Widespread misogyny at all levels of society needs to be tackled through education - from pupils’ education in schools to specific training for police forces – and effective legislation.  

“It’s important to face up to how much of a problem we still have with widespread misogyny against any women who dare to use their voice in public,” Criado-Perez said.

“We need a new series of protocols that deals with the fact that people are behaving like this online in the same way we have protocols for dealing with it offline. We have got to challenge the idea that this is too complex,” said Stella Creasy, an MP for Walthamstow in London and a victim of rape threats on Twitter.

 “ANARCHIC WILD WEST”

In Britain, police refer to a number of laws- such as the Communications Act of 2003 and the Malicious Communications Act on 1988 - to tackle online abuse and Director of Public Prosecution Keir Starmer in June issued guidelines for prosecutions involving social media communications.

“Cyber stalking” is listed in the Crown Prosecution Service’s (CPS) legal guidance on stalking and harassment.

Despite the existence of legal tools such as these, authorities have to navigate what is still a “lawless, bubbling, anarchic Wild West,” as columnist Libby Purves described the internet in the Times.

Software and applications designed to allow people to hide or change the location of their IP address make tracking down “trolls,” or abusive users, a very difficult task.

One idea put forward at the conference was that of recruiting technology experts, with skills similar to those employed by big tech firms like Google, Twitter and Facebook, for the police force.

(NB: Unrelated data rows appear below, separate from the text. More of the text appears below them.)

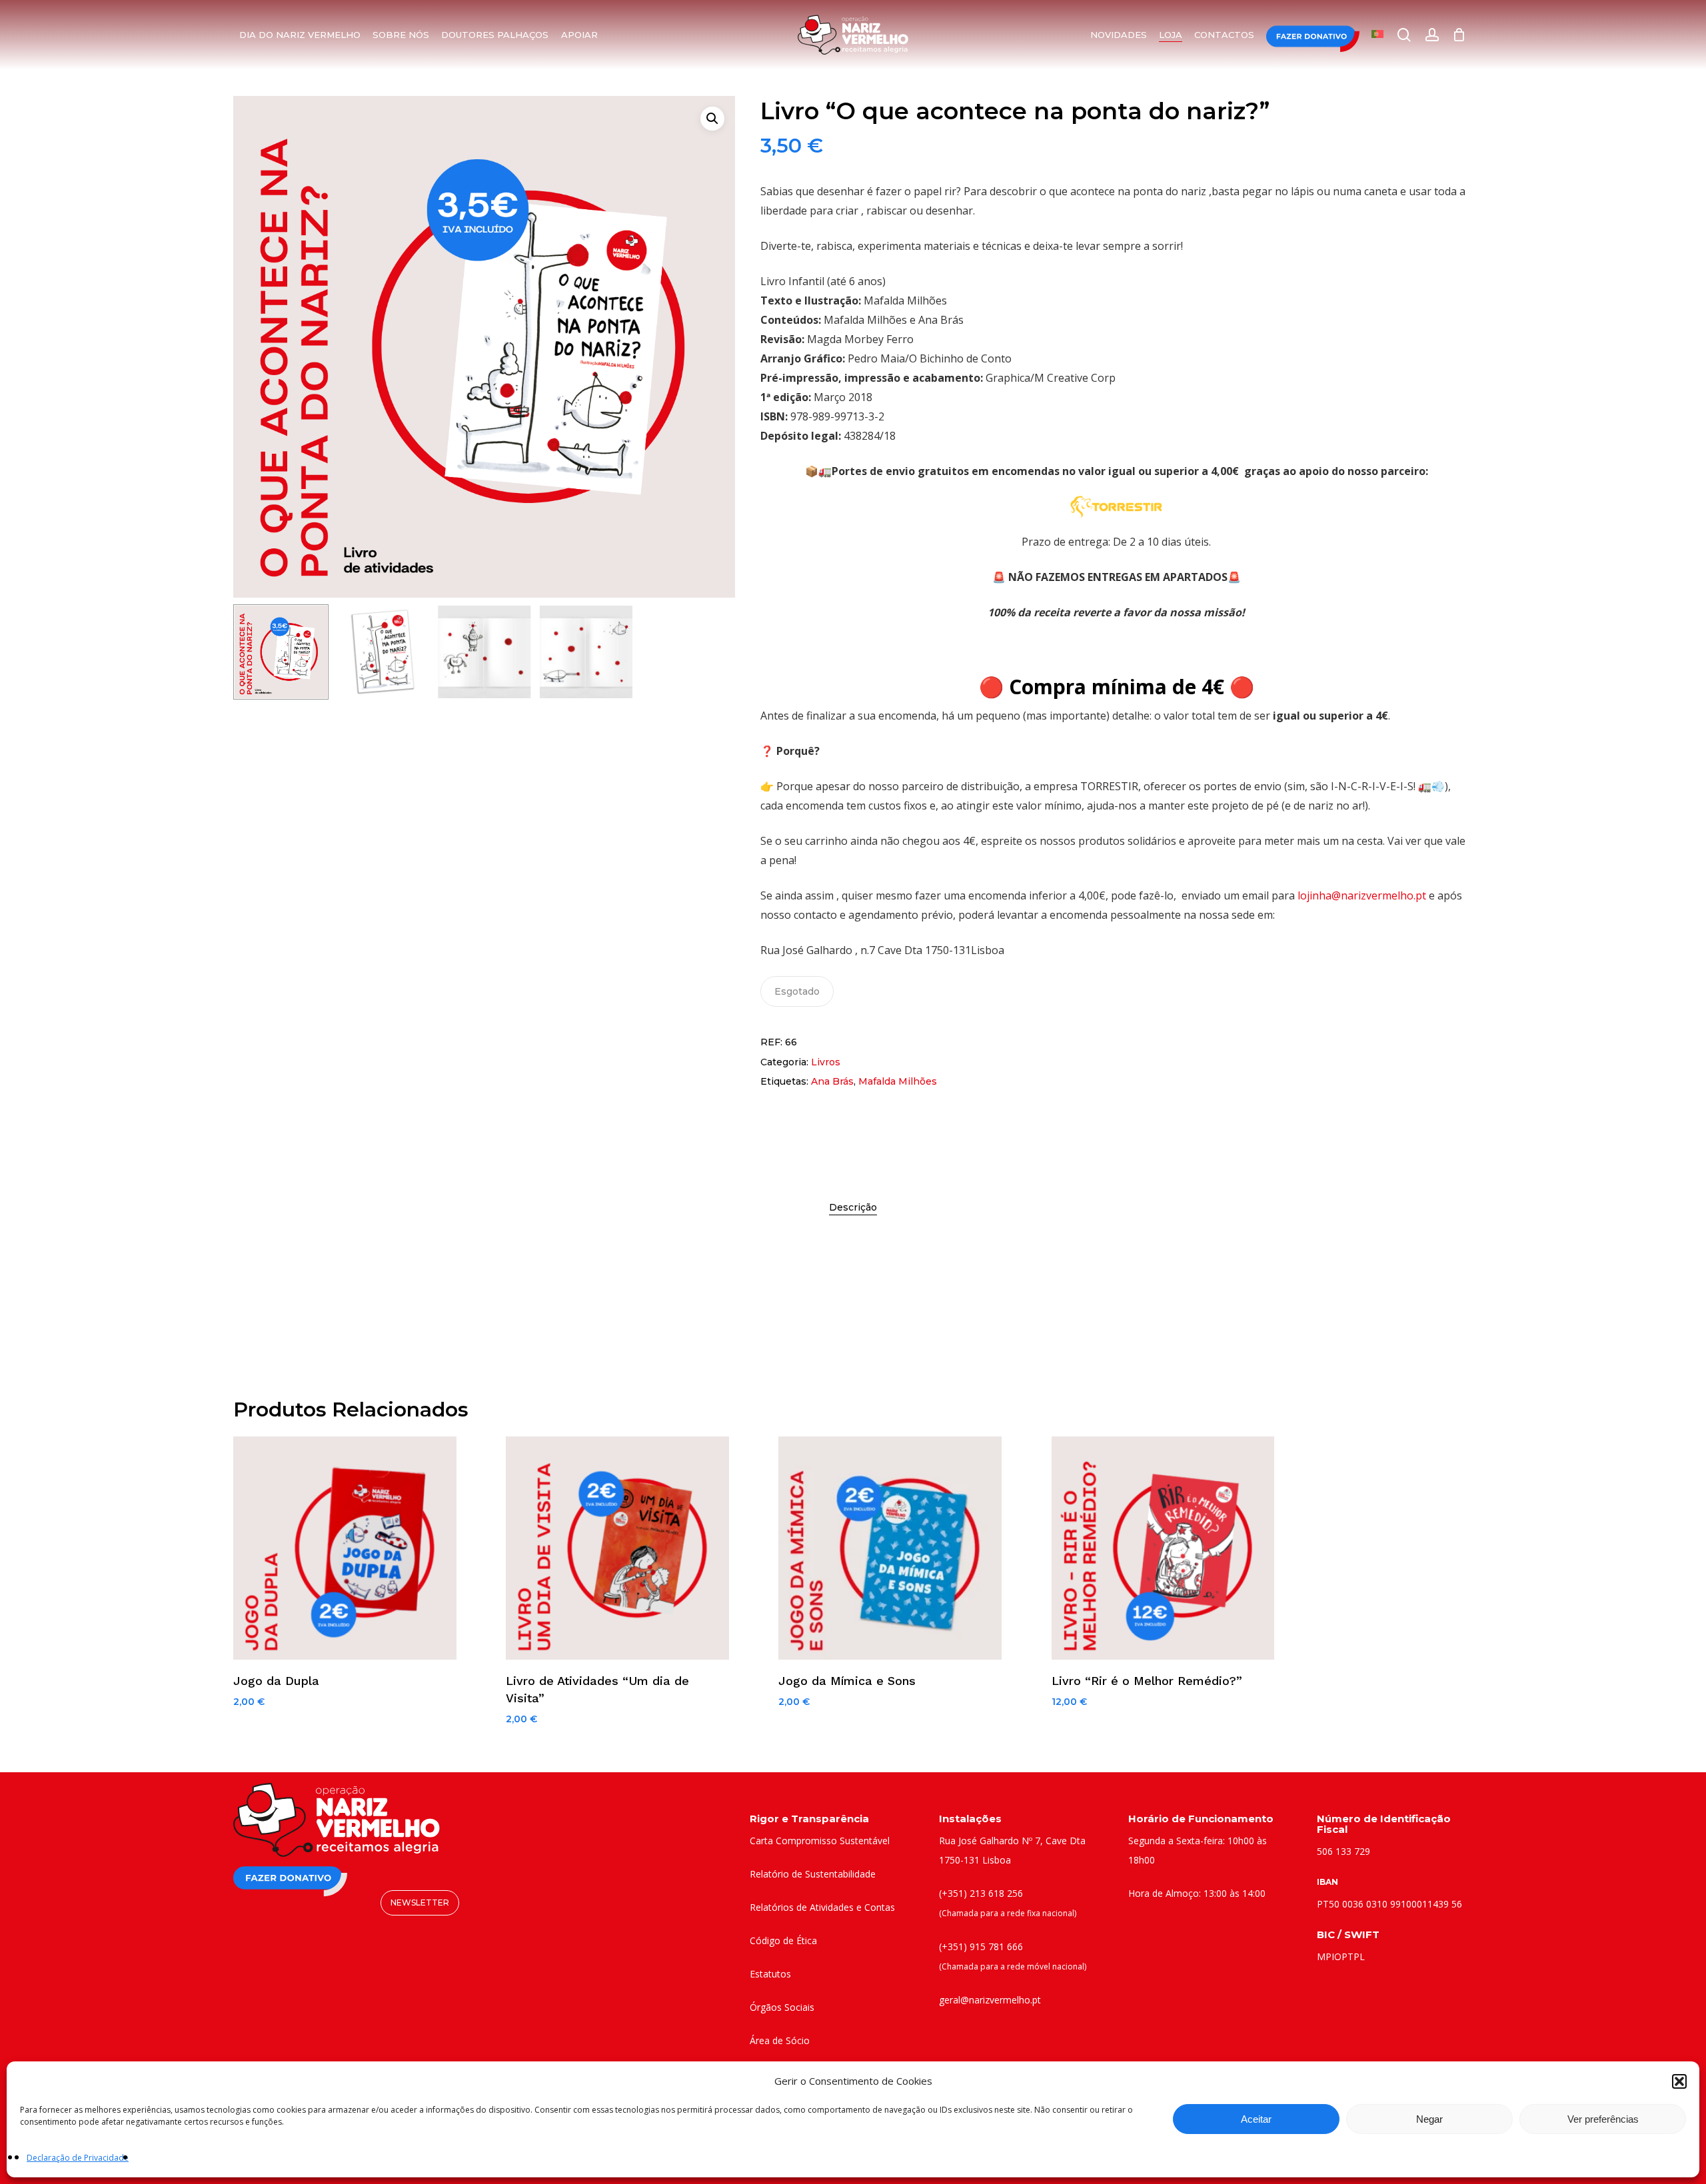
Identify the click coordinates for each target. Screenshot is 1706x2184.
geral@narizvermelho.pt (990, 1999)
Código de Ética (783, 1940)
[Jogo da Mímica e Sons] (890, 1548)
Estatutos (770, 1973)
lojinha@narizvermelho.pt (1361, 895)
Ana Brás (832, 1081)
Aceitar (1256, 2119)
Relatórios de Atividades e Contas (822, 1907)
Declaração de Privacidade (78, 2157)
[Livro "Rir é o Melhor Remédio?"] (1163, 1548)
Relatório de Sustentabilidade (813, 1874)
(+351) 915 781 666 (981, 1946)
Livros (825, 1062)
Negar (1429, 2119)
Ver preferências (1603, 2119)
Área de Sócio (780, 2040)
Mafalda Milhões (897, 1081)
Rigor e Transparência (809, 1818)
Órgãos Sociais (782, 2007)
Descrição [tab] (853, 1207)
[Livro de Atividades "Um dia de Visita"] (617, 1548)
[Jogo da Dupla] (344, 1548)
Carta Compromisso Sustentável (820, 1840)
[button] (1679, 2081)
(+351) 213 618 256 (981, 1893)
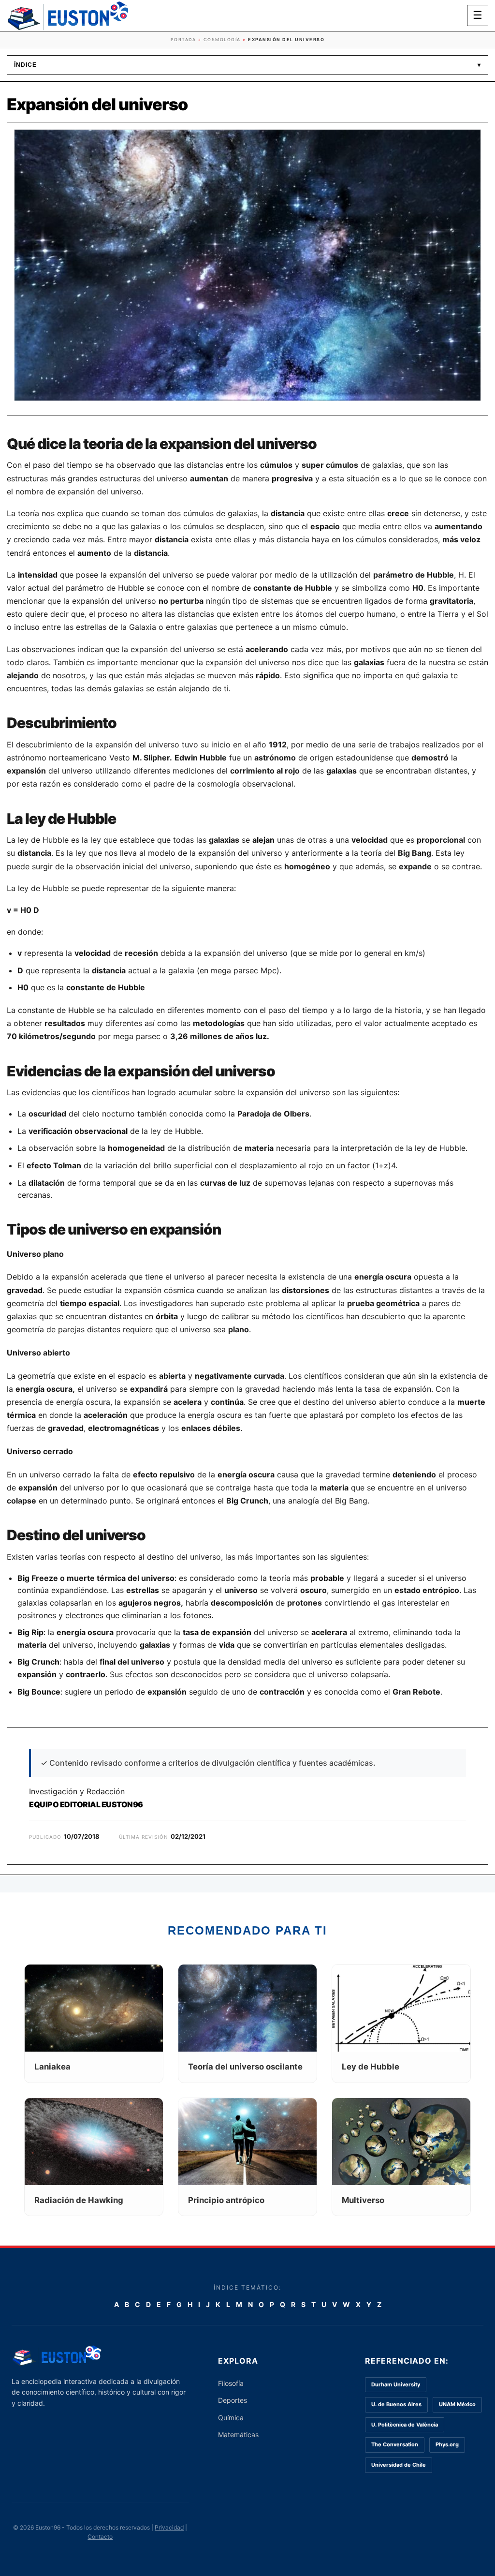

This sort of “cyber squad” would have the knowledge required to grill companies on the measures they adopt to curb online abuse, determine if they are effective enough and, if not, suggest other solutions.

At the conference, Criado-Perez repeatedly called for the habit of “blaming the victim” to be dropped and for the focus to be shifted onto the abuser.

“I’m still being told not to ‘feed the trolls’,” she said. “I can’t begin to tell you how much I hate that phrase.”

“It completely ignores the actions of the abusers, focusing on the actions of the victim, because that’s what we do in this society, we police victims.”